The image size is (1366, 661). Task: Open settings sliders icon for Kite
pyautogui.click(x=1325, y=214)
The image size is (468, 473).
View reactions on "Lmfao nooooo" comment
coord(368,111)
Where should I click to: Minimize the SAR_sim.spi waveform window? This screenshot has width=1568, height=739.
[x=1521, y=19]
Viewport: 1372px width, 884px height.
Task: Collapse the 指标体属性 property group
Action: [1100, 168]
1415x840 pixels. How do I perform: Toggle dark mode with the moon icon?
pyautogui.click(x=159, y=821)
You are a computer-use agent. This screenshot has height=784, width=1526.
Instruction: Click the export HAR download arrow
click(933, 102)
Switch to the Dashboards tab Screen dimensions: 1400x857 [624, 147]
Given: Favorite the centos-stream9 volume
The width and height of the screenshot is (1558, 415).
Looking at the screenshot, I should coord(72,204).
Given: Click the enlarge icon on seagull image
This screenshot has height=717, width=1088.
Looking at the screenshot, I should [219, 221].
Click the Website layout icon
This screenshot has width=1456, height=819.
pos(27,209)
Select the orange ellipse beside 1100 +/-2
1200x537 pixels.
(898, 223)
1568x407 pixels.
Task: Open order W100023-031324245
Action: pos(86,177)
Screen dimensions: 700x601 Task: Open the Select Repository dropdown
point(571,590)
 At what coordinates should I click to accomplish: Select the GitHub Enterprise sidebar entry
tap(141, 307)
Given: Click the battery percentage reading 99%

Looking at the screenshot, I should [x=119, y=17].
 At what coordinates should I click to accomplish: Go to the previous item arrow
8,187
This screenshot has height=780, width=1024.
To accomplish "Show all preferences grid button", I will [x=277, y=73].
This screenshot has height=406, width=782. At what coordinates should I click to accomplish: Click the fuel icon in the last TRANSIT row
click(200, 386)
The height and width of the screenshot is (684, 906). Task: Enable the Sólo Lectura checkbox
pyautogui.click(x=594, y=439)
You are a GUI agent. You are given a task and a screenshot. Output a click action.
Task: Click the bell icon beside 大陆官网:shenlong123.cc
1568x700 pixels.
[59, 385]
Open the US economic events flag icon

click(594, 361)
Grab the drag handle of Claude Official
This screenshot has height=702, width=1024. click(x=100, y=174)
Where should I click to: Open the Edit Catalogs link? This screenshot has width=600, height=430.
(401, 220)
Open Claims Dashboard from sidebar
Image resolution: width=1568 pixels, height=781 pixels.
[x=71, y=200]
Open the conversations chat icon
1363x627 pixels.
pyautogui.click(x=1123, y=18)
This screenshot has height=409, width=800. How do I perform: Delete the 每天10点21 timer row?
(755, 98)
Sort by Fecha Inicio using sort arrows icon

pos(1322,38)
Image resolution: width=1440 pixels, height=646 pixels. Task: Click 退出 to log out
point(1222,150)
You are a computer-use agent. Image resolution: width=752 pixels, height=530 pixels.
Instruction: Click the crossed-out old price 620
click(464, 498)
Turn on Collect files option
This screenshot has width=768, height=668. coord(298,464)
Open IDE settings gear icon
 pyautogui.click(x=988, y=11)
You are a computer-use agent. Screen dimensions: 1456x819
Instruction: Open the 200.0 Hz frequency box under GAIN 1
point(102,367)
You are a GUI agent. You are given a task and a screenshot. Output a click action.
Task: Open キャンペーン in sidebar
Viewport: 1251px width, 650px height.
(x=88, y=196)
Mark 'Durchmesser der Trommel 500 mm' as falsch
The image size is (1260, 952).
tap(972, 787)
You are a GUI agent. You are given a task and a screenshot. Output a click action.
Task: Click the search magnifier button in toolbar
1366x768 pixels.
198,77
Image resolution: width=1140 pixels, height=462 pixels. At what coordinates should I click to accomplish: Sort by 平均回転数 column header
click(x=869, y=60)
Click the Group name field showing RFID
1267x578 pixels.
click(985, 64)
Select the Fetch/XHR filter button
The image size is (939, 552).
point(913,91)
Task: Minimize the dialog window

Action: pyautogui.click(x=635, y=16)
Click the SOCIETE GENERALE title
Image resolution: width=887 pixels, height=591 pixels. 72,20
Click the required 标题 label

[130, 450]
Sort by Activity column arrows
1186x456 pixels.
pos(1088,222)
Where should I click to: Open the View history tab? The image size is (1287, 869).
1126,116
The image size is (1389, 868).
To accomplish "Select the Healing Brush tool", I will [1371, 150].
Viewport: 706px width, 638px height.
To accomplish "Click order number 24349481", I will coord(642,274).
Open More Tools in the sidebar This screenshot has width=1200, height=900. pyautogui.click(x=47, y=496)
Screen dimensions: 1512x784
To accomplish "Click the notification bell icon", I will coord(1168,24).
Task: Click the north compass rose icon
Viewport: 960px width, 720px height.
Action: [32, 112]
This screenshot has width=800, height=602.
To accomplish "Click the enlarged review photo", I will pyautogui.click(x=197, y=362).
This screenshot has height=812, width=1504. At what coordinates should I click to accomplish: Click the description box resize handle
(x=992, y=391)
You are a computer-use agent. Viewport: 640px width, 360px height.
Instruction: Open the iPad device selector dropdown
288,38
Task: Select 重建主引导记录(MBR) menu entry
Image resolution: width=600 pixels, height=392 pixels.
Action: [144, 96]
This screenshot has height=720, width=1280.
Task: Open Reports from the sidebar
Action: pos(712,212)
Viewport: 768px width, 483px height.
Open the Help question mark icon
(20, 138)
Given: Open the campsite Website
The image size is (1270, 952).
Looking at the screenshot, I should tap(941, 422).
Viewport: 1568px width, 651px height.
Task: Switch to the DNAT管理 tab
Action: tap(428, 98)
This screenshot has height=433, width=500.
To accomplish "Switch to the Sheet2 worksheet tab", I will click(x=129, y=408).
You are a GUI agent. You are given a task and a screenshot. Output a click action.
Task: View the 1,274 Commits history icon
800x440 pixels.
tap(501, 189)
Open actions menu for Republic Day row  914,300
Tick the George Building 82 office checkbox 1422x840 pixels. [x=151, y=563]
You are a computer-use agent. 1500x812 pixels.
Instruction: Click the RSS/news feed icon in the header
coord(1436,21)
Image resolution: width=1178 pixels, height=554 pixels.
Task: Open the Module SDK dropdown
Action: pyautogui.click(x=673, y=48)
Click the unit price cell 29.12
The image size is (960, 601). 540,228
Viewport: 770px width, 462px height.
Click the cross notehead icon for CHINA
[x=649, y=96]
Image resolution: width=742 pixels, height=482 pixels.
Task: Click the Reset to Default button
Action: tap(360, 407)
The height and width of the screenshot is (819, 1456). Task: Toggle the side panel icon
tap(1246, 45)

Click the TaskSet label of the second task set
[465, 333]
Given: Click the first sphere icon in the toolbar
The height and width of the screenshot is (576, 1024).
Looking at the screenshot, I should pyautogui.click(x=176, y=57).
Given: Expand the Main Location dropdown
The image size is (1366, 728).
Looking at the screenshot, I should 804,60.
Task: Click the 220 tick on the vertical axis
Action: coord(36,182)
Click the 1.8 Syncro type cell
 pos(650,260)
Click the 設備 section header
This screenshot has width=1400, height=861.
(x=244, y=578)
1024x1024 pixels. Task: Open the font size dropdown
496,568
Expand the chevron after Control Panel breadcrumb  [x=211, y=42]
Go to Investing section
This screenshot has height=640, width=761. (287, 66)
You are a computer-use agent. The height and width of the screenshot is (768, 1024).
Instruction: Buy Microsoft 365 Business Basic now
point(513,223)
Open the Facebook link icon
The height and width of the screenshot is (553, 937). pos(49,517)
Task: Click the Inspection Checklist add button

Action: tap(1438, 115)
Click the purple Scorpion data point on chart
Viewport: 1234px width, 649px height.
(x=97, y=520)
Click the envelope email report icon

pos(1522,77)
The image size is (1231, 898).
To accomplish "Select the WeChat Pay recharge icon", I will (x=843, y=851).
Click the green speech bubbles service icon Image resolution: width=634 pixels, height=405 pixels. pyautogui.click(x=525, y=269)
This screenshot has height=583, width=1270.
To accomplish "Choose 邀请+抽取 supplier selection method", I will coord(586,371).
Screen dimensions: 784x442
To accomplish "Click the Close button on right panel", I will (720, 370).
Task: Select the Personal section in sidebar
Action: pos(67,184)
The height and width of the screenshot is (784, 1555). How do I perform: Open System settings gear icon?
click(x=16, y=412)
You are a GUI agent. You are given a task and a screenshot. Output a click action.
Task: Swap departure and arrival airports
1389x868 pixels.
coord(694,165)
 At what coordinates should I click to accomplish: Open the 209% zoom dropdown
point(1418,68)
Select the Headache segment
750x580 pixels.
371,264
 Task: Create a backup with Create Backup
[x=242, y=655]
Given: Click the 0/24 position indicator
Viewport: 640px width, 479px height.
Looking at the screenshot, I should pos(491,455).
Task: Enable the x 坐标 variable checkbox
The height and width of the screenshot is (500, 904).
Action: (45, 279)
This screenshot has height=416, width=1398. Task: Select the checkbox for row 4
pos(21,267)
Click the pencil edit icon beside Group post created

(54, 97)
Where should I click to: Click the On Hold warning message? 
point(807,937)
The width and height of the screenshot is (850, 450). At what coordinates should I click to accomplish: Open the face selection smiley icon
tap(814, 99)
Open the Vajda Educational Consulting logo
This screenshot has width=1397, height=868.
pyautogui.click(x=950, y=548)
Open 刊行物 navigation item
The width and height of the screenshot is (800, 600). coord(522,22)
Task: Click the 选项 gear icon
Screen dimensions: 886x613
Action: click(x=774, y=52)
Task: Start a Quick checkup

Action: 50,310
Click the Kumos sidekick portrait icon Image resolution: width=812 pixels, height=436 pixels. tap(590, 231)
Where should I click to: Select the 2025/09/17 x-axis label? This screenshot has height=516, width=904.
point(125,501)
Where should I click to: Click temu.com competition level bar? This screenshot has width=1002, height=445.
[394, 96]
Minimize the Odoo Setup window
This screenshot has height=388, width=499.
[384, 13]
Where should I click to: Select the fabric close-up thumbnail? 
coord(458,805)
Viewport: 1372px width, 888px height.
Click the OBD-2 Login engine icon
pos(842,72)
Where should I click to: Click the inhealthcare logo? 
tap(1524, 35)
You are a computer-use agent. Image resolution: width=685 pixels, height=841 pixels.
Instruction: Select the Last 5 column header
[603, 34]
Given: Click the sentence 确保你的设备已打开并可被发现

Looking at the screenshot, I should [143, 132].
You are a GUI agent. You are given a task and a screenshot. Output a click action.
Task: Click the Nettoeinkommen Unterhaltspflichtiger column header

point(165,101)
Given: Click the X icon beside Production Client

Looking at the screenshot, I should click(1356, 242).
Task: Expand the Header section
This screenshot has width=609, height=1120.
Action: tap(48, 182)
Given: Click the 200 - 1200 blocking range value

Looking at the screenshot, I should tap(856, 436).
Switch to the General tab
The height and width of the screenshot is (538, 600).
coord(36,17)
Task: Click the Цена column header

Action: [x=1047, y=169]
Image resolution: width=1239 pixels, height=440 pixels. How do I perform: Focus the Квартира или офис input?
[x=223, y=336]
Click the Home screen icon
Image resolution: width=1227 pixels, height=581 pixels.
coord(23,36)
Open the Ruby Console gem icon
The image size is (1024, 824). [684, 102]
---
Task description: Rename "Viewport" to "Display area" in the data, beginning at the line that has "Viewport: 706px width, 638px height." and stopping after the line that has "Action: pos(712,212)". Reproduce only those lines with no other change.

Worked solution:
Display area: 706px width, 638px height.
To accomplish "Click order number 24349481", I will coord(642,274).
Open More Tools in the sidebar This screenshot has width=1200, height=900. pyautogui.click(x=47, y=496)
Screen dimensions: 1512x784
To accomplish "Click the notification bell icon", I will coord(1168,24).
Task: Click the north compass rose icon
Display area: 960px width, 720px height.
Action: [32, 112]
This screenshot has width=800, height=602.
To accomplish "Click the enlarged review photo", I will pyautogui.click(x=197, y=362).
This screenshot has height=812, width=1504. At what coordinates should I click to accomplish: Click the description box resize handle
(x=992, y=391)
You are a computer-use agent. Display area: 640px width, 360px height.
Instruction: Open the iPad device selector dropdown
288,38
Task: Select 重建主引导记录(MBR) menu entry
Image resolution: width=600 pixels, height=392 pixels.
Action: [144, 96]
This screenshot has height=720, width=1280.
Task: Open Reports from the sidebar
Action: pos(712,212)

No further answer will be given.